Task objective
In the entries below, find each line with the string "agent" and copy it.

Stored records

•••••

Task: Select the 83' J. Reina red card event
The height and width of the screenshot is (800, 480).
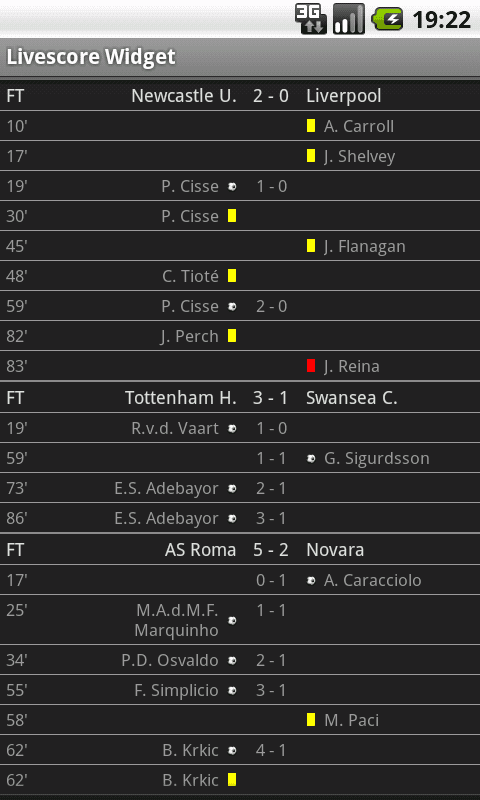Action: [240, 366]
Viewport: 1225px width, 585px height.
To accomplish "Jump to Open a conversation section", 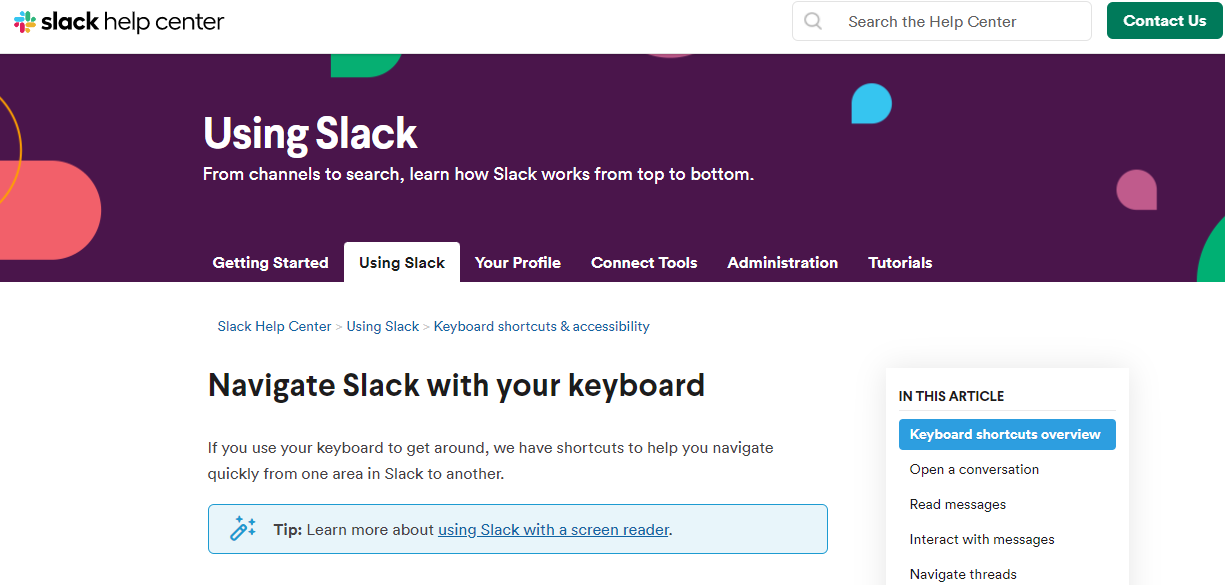I will click(x=974, y=470).

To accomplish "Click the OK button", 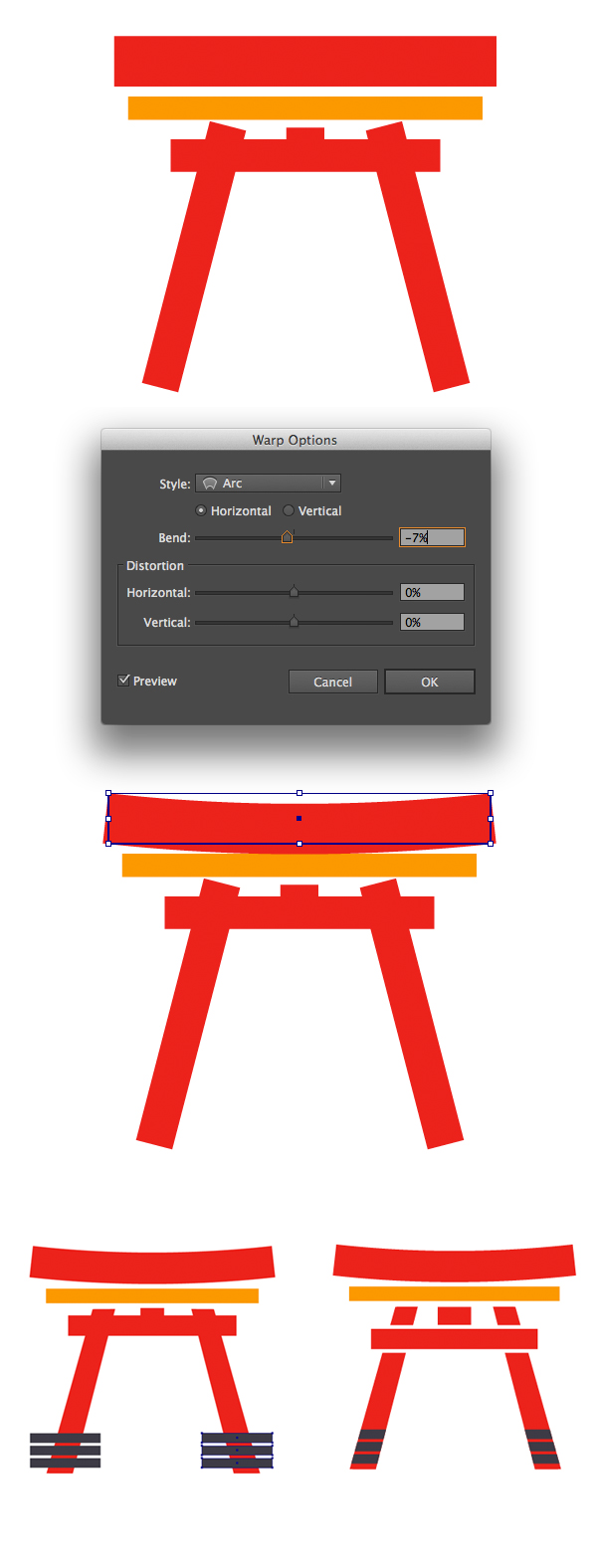I will (430, 682).
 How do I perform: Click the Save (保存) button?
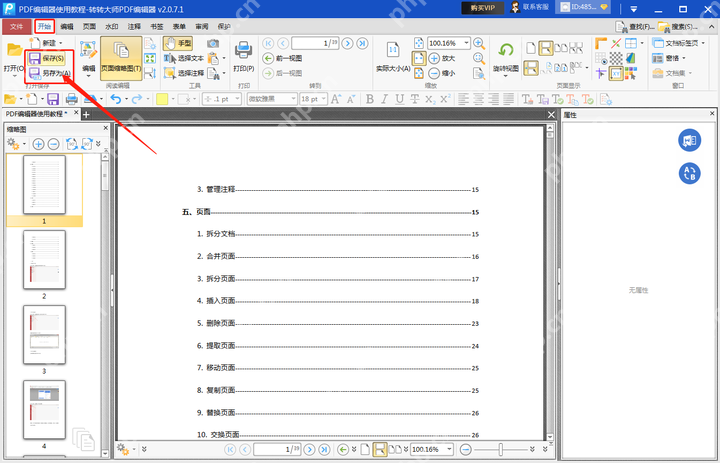tap(46, 58)
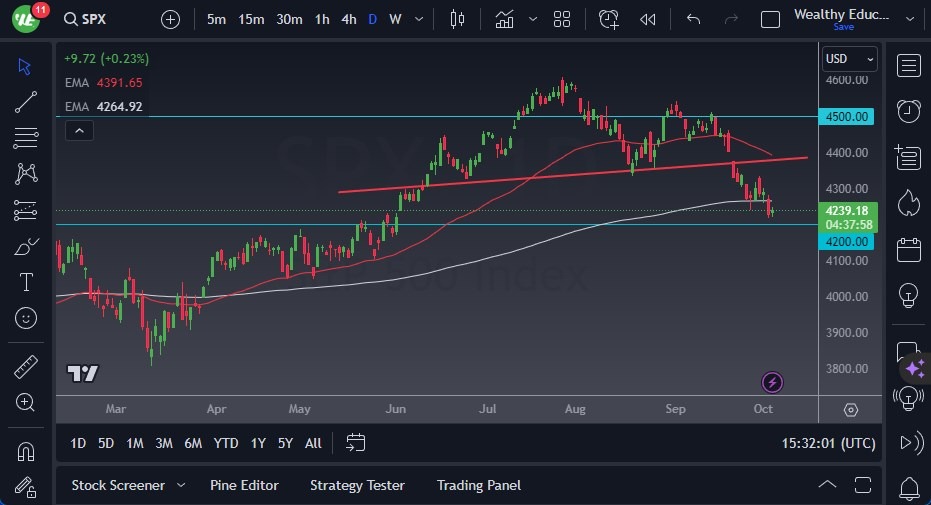Select the ruler measure tool
This screenshot has width=931, height=505.
pyautogui.click(x=27, y=367)
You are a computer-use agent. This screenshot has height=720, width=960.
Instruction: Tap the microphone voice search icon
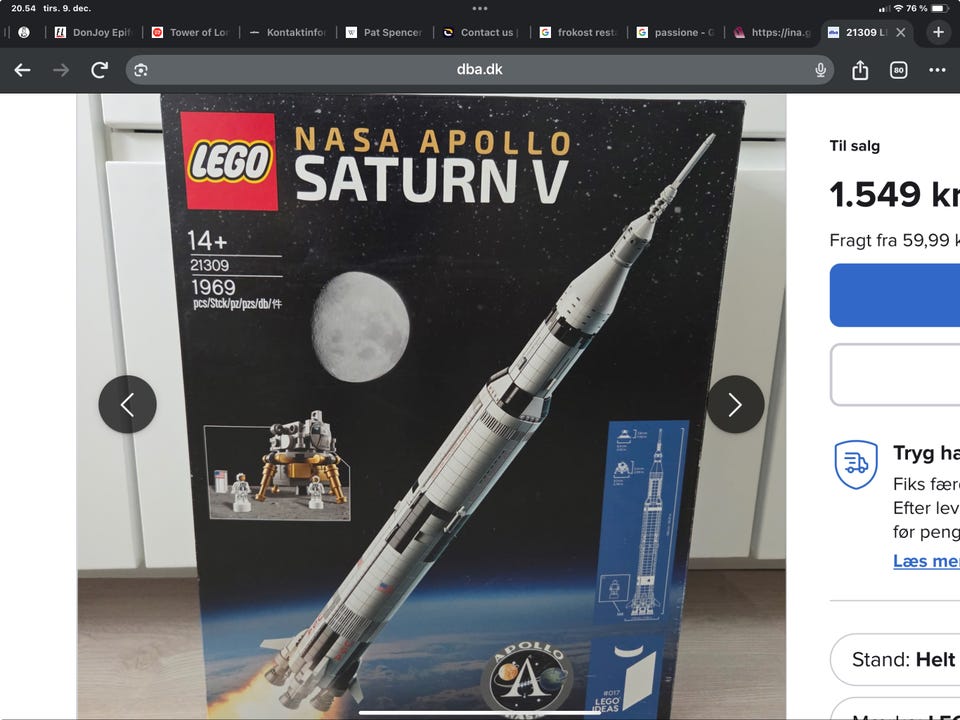[820, 70]
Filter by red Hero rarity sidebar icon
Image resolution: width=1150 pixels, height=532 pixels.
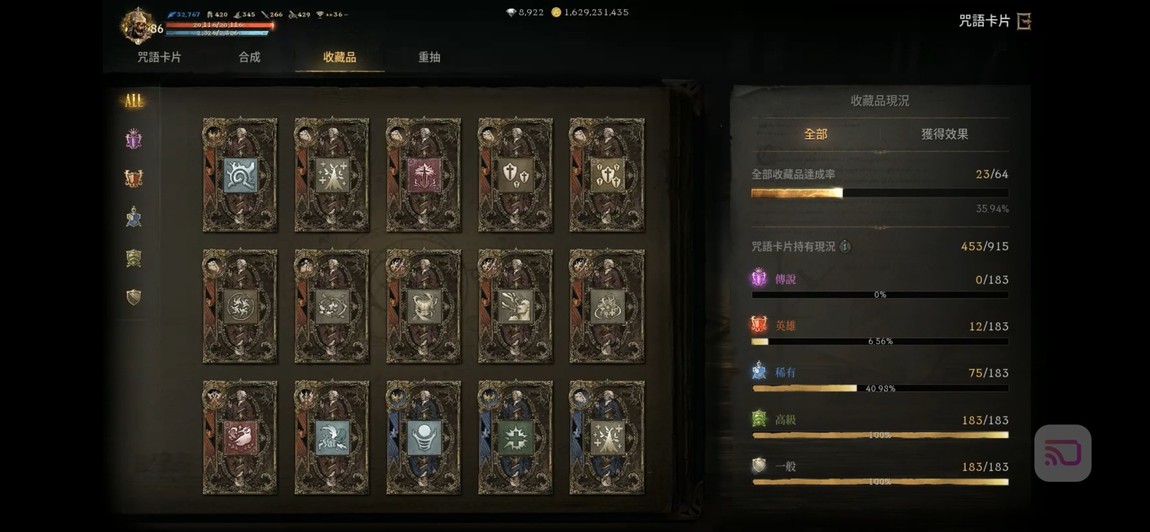133,178
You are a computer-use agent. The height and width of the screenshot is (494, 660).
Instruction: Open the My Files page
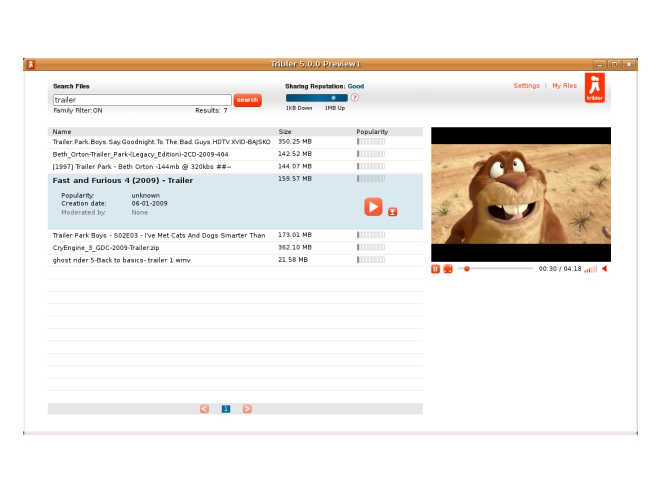pyautogui.click(x=564, y=86)
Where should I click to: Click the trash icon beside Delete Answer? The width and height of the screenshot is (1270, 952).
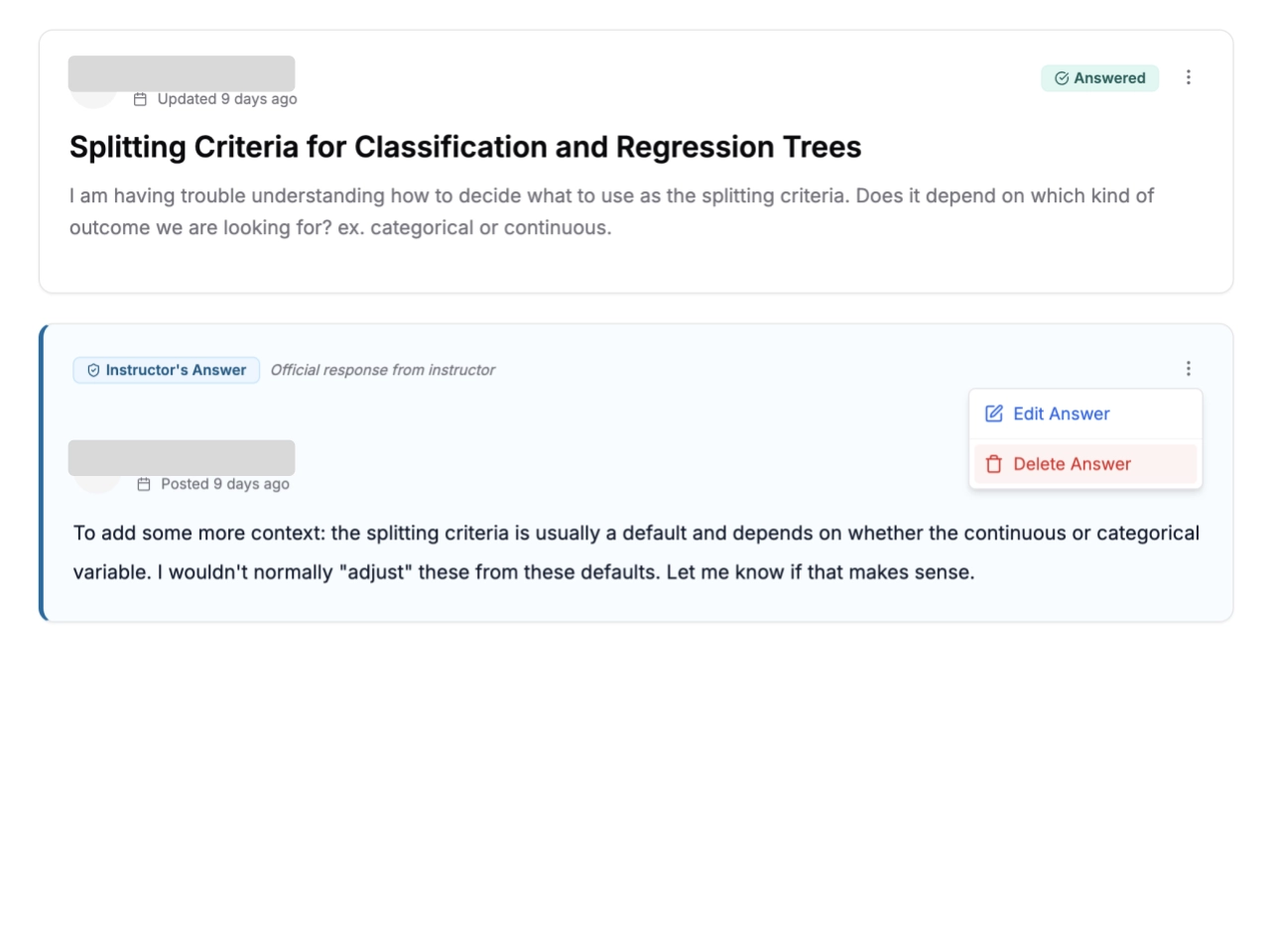point(994,464)
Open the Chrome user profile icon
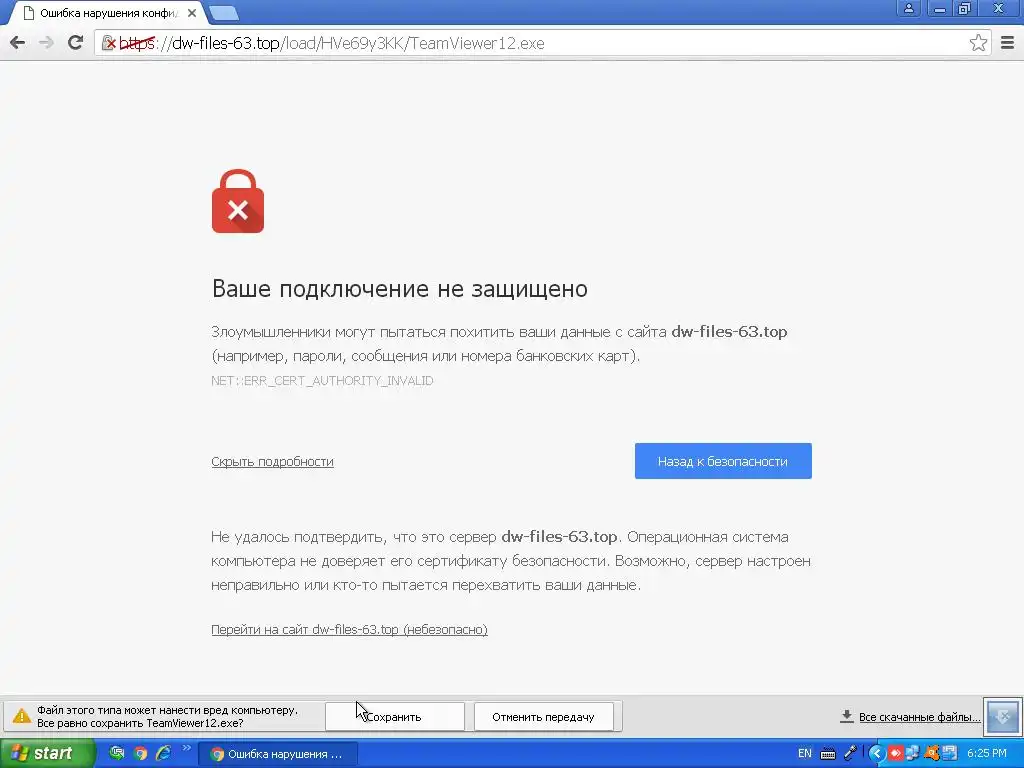 click(908, 8)
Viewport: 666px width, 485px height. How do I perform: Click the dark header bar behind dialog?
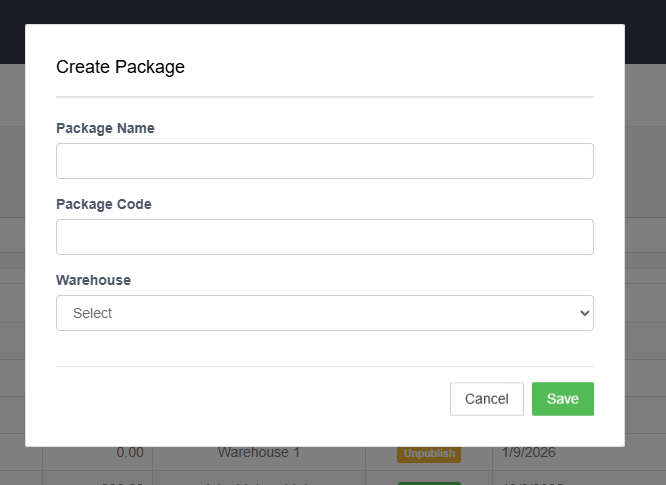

•••••

Exercise answer
You are a computer-use agent. This screenshot has height=720, width=960.
You are a computer-use agent. The height and width of the screenshot is (494, 660).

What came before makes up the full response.